[Opening Available data section]

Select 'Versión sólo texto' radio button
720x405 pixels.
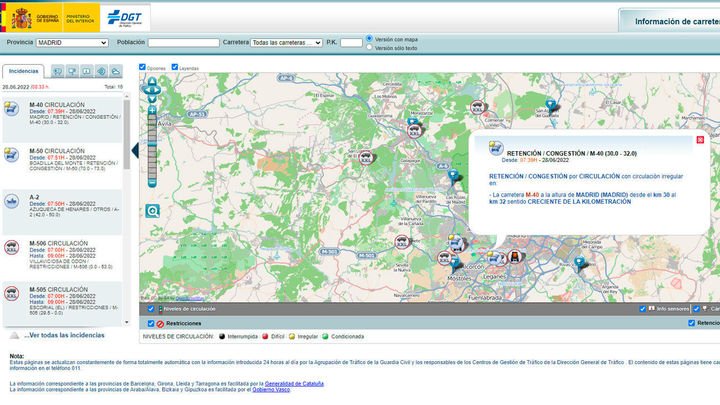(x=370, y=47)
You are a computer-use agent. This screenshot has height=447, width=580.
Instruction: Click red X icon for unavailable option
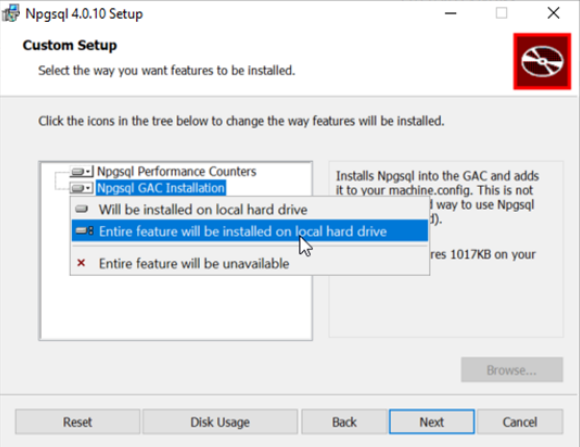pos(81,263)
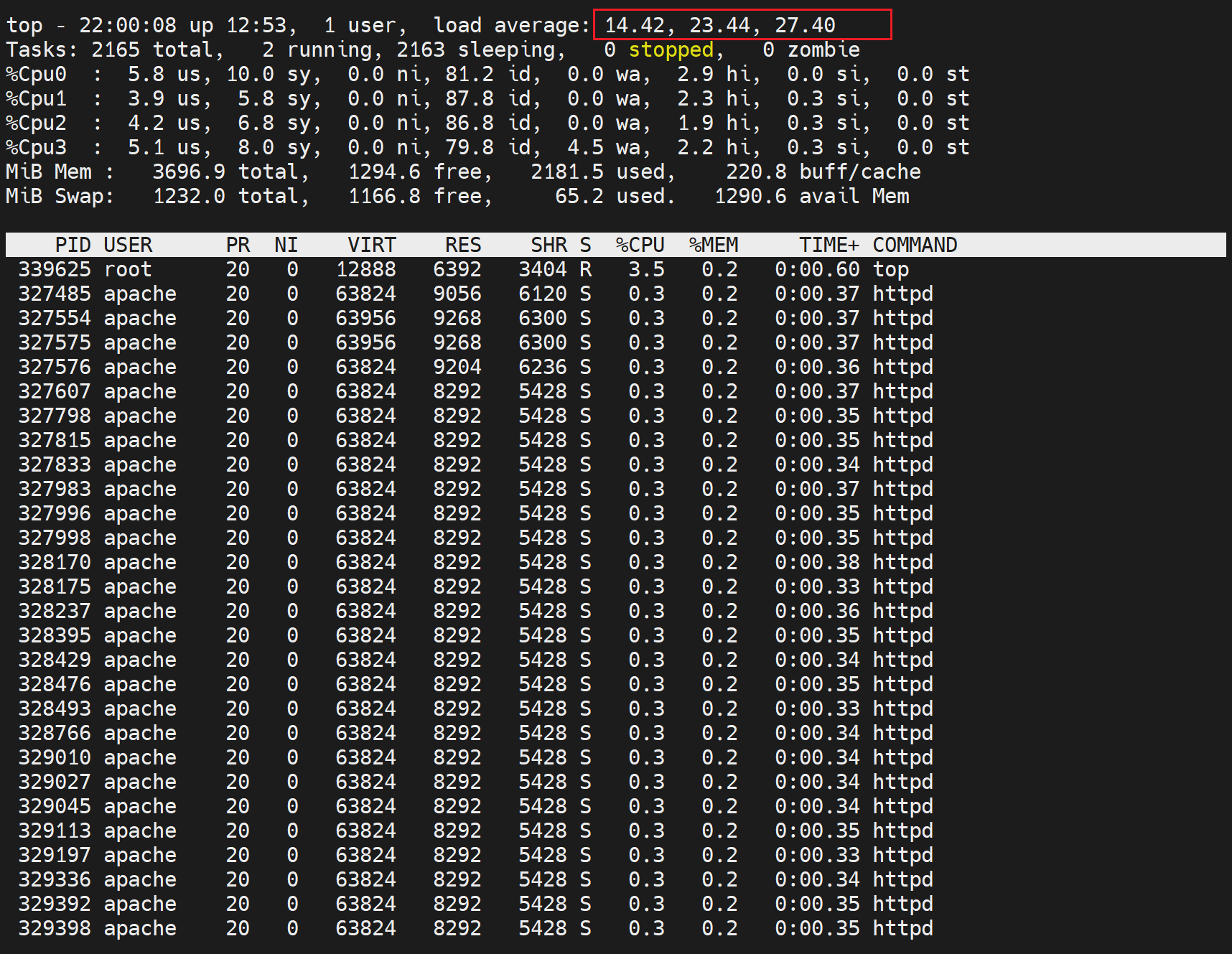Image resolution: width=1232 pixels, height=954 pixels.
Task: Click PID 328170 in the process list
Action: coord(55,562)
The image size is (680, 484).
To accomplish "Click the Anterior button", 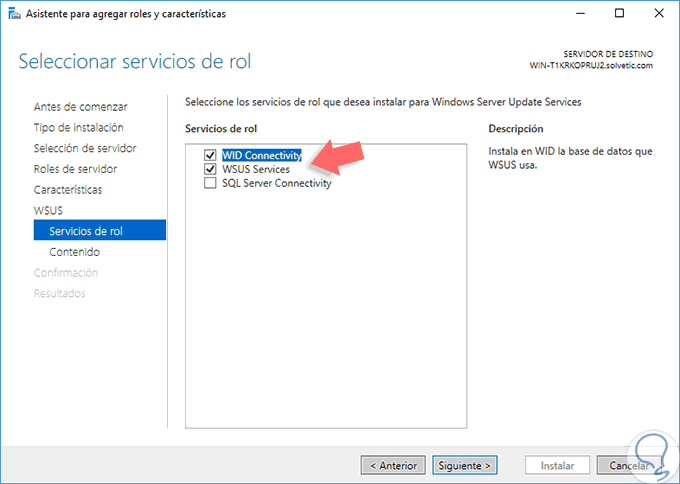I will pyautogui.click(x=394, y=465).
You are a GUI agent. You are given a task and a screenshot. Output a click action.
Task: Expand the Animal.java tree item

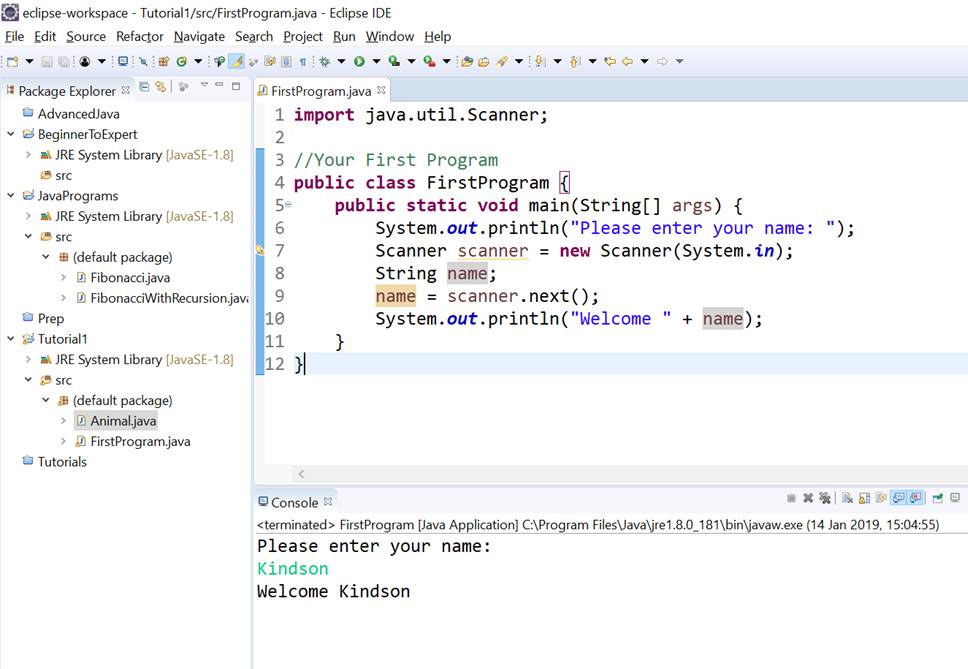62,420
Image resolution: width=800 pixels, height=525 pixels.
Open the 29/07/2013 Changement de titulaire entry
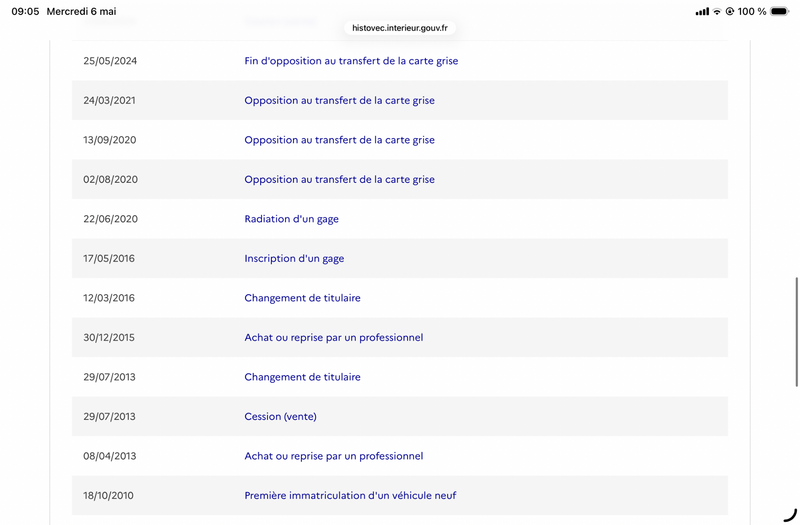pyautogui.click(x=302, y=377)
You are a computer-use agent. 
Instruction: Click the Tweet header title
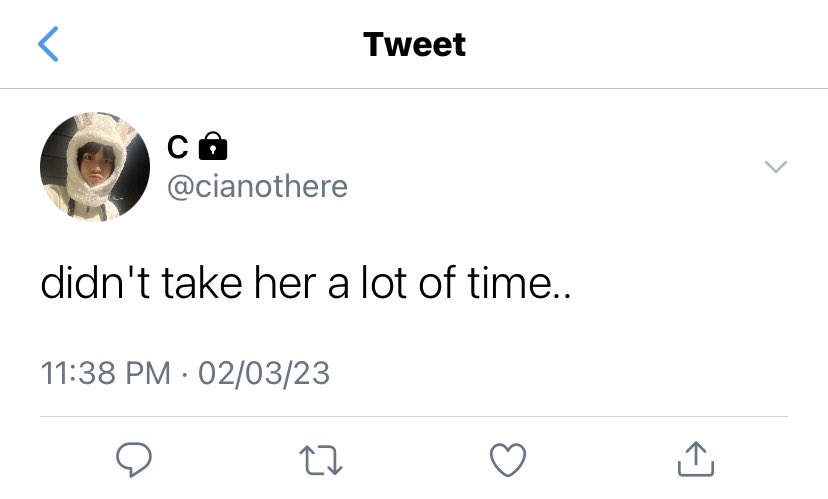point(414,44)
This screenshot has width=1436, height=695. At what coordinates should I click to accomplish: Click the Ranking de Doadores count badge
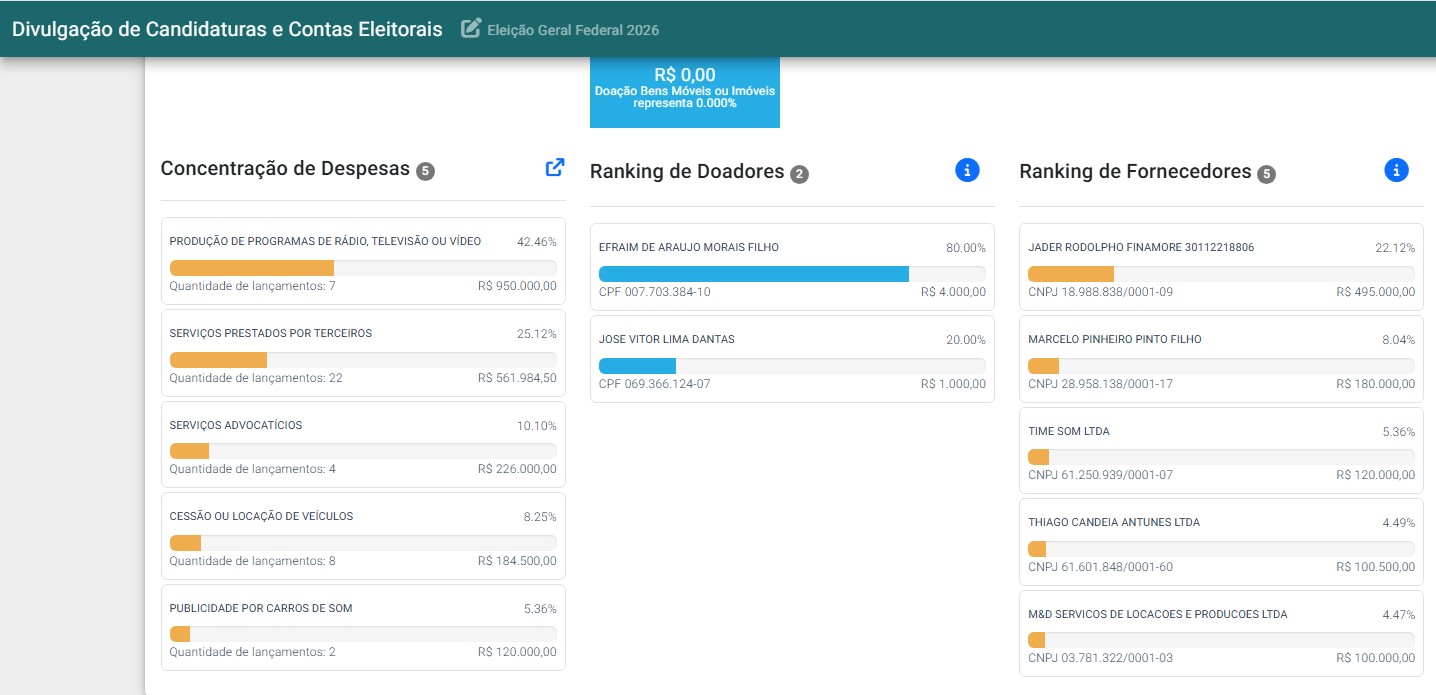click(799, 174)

[Closing Available data section]

Your assignment
Print exactly, and only, the lines from the one with "You are a GUI" through the last line of the listing above. No pictures belong in the copy.

Response area
You are a GUI agent. You are given a task and a screenshot. Output a click action.
Task: Expand the Animal.java tree item

62,420
Image resolution: width=800 pixels, height=525 pixels.
Open the 29/07/2013 Changement de titulaire entry
pyautogui.click(x=302, y=377)
You are a computer-use agent. 
Instruction: Click the Tweet header title
point(414,44)
This screenshot has width=1436, height=695. At what coordinates should I click to accomplish: Click the Ranking de Doadores count badge
click(799, 174)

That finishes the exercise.